CSE/H(2)S ameliorates colitis in mice via protection of enteric glial cells and inhibition of the RhoA/ROCK pathway

The enteric glial cells (EGCs) participate in the homeostasis of the gastrointestinal tract, and RhoA/ROCK signaling pathway plays a vital role in colonic tight junctions. Hydrogen sulfide (H(2)S) has been reported to alleviate colitis. However, the effect and mechanism of endogenous H(2)S on colitis remain unclear. This study established a Cystathionine-γ-lyase (CSE) knockout mouse model, a significant source of H(2)S production in the gut. The role of CSE-produced H(2)S on EGCs and the RhoA/ROCK signaling pathway was investigated in experimental colitis using CSE knockout (KO) and wild-type (WT) mice. CSE gene knockout animals presented with disease progression, more deteriorated clinical scores, colon shortening, and histological damage. EGCs dysfunction, characterized by decreased expression of the glial fibrillary acidic protein (GFAP), C3, and S100A10, was observed in the colon of WT and KO mice, especially in KO mice. RhoA/ROCK pathway was significantly upregulated in colon of colitis mice, which was more evident in KO mice. Pretreatment with NaHS, an exogenous H(2)S donor, significantly ameliorated mucosal injury and inhibited the expression of proinflammatory factors.
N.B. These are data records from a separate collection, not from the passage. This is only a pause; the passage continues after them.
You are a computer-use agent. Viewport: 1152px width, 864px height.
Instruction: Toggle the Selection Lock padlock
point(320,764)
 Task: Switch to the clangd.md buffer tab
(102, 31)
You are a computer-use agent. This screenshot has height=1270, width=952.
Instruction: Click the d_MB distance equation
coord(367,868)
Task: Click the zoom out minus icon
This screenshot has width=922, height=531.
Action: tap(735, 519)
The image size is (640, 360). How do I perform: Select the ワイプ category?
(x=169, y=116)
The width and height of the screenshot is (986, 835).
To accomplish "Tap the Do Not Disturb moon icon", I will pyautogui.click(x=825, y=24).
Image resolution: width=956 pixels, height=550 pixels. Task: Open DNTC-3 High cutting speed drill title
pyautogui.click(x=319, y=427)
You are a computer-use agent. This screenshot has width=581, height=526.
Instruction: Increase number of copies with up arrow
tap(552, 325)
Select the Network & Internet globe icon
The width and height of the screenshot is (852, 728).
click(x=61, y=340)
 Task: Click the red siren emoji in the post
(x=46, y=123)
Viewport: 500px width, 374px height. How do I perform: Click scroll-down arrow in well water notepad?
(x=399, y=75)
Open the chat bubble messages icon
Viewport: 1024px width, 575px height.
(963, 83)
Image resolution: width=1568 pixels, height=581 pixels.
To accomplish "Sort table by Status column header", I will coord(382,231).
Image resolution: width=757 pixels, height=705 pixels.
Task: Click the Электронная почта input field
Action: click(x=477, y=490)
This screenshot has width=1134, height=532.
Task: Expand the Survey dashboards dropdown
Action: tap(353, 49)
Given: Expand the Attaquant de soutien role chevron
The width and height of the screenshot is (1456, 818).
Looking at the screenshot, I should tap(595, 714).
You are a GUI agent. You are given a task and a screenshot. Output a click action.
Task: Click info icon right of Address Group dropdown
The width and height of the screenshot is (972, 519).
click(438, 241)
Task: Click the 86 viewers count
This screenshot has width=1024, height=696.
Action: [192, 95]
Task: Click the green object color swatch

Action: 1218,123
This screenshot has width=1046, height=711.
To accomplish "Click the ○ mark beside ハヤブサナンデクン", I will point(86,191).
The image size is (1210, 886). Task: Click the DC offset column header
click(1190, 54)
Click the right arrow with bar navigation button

Furthermore, we found that NaHS promoted the transformation of EGCs from “A1” to “A2” type, with decreased expression of C3 and increased expression of S100A10. These findings suggest that CSE/H(2)S protects mice from colon inflammation, which may be associated with preserving EGCs function by promoting EGCs transformation and inhibiting the RhoA/ROCK pathway.